Au cours des récentes années, l’entreprise montréalaise GHGSat a révolutionné la détection du méthane. Les 12 petits satellites de l’entreprise orbitent la Terre et peuvent surveiller les émissions de méthane à des milliers d’endroits chaque jour. Ainsi, il est possible de repérer des fuites et des sources depuis l’espace. GHGSat a pu détecter des émissions de méthane provenant de la production de pétrole et de gaz, de sites d’enfouissement et... vous l’aurez deviné, de vaches.
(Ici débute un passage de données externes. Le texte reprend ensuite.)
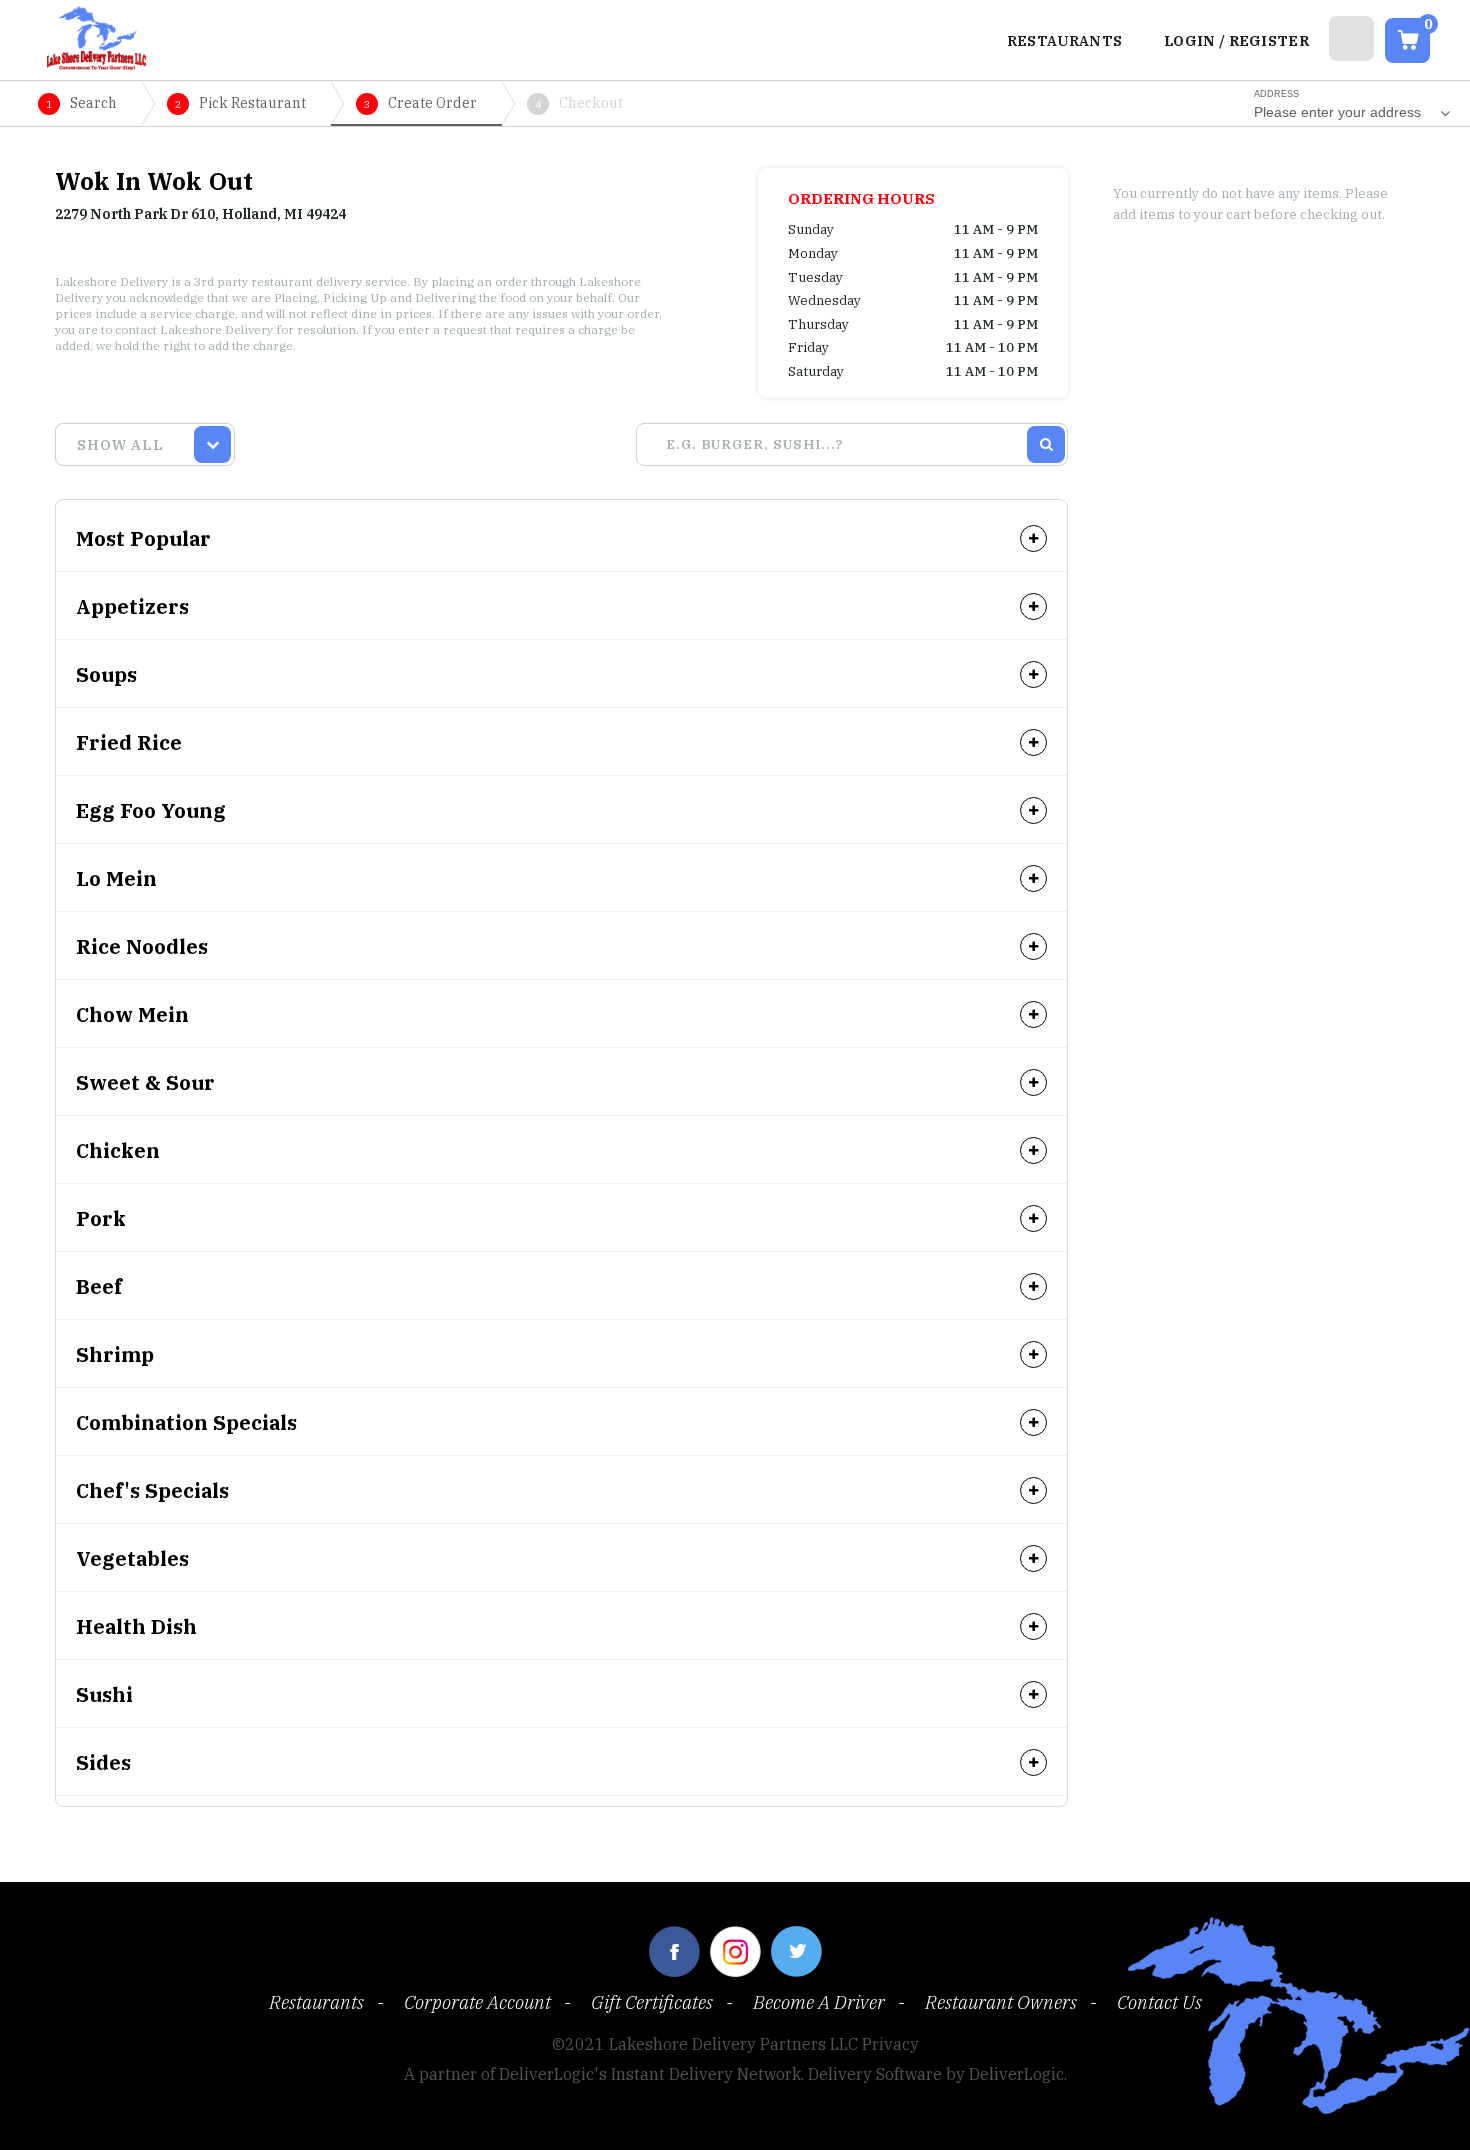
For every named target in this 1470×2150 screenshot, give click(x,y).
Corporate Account (477, 2002)
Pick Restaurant (240, 103)
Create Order (420, 103)
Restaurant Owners (1001, 2002)
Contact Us (1159, 2002)
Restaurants (316, 2002)
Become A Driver (819, 2002)
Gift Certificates (652, 2002)
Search (81, 103)
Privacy (890, 2044)
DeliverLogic (1016, 2074)
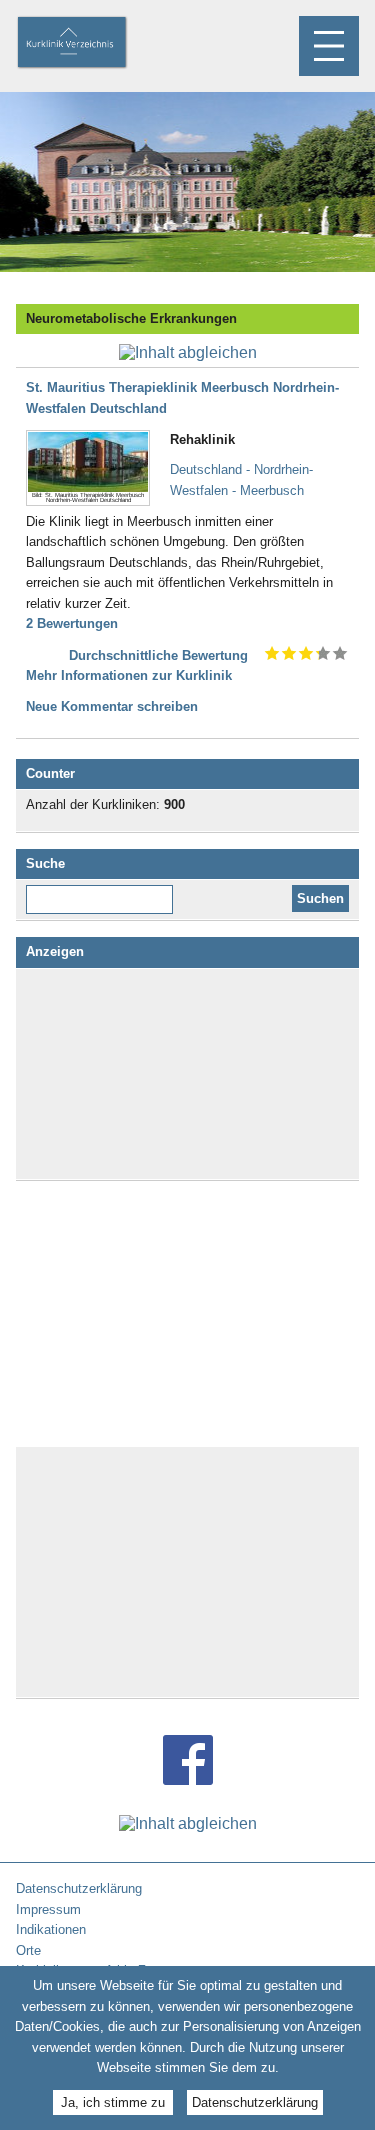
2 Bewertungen (72, 623)
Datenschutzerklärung (255, 2102)
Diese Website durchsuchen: (103, 892)
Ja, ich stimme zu (113, 2102)
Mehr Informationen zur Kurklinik (129, 675)
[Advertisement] (188, 1074)
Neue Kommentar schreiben (112, 706)
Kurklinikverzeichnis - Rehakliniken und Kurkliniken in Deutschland (89, 44)
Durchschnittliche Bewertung (158, 655)
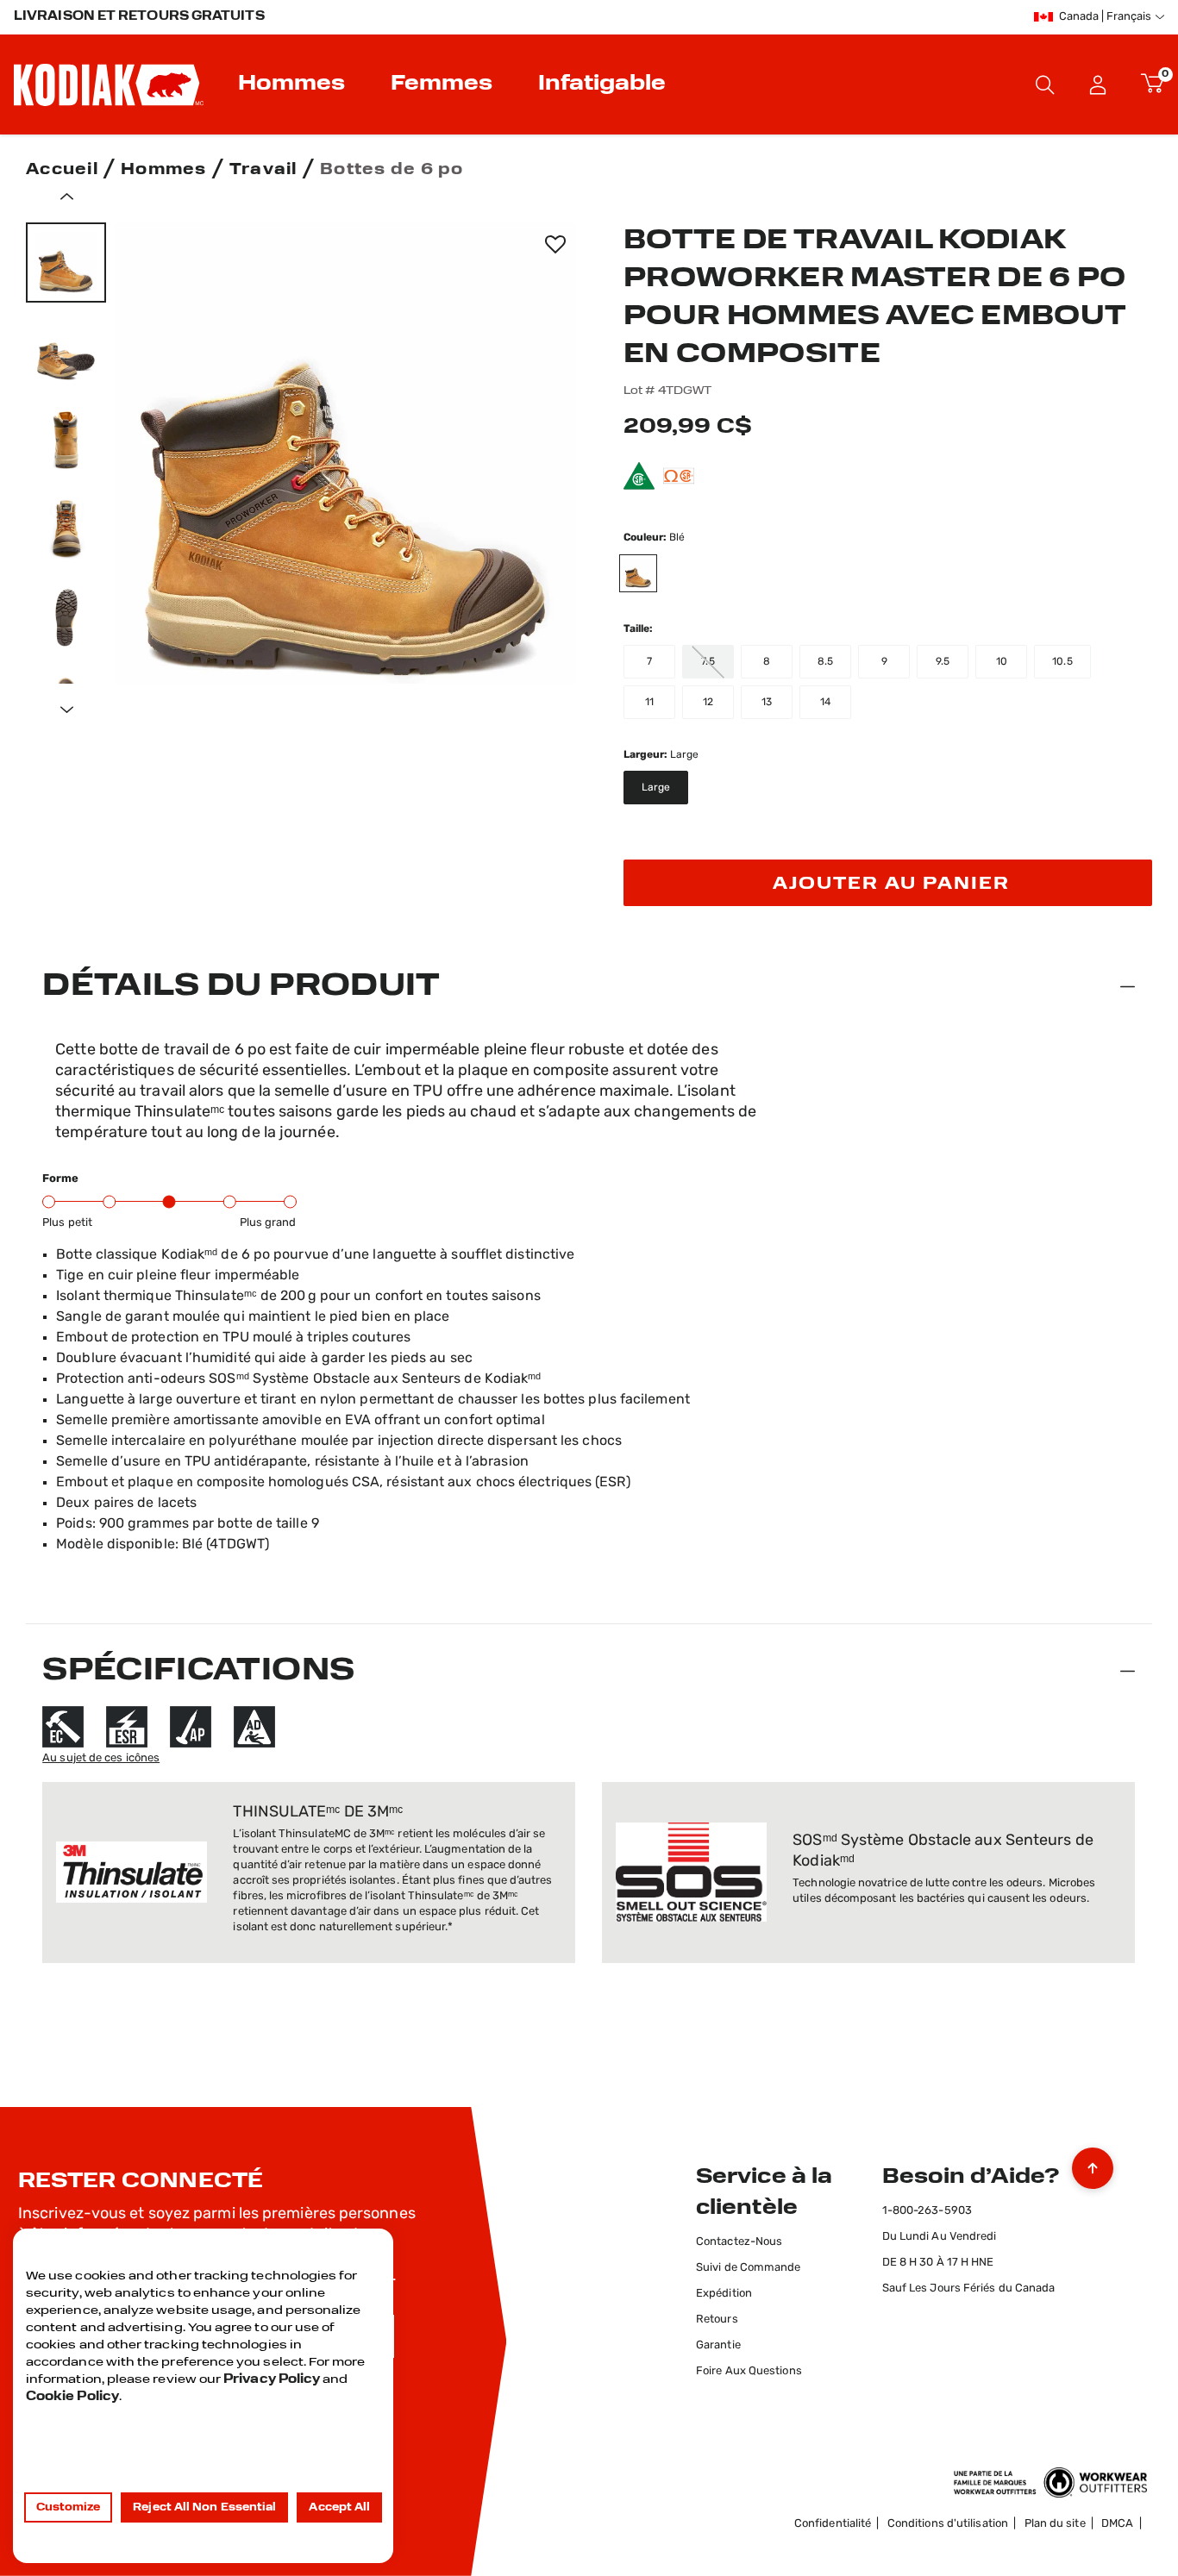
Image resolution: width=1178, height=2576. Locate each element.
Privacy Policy (271, 2379)
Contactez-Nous (739, 2242)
Il s’agit d’une nouvelle approche qui a beaucoup de potentiel pour faire le suivi et mesurer les émissions de méthane.
Le gouvernement canadien a également lancé le Défi de réduction du méthane agricole, lequel a pour but de financer des projets visant la réduction des émissions de méthane pour les secteurs du naissage, laitier et de l’engraissement. Au moment de la rédaction, 12 demi-finalistes travaillaient sur leur concept, rivalisant pour la chance de remporter un grand prix qui permettra à l’innovation gagnante d’être commercialisée.
En bref, le méthane est un poids lourd climatique que nous ne pouvons pas nous permettre d’ignorer. Bien que le CO2 soit le principal coupable des changements climatiques, s’attaquer au méthane présente une façon rapide de ralentir le réchauffement climatique. Grâce aux nouvelles technologies, comme les détecteurs laser et les satellites, et aux solutions novatrices visant à modifier l’alimentation du bétail, nous sommes sur la bonne voie. Le défi du méthane est ardu, mais les récompenses de viser juste sont énormes... pour le climat et les générations futures.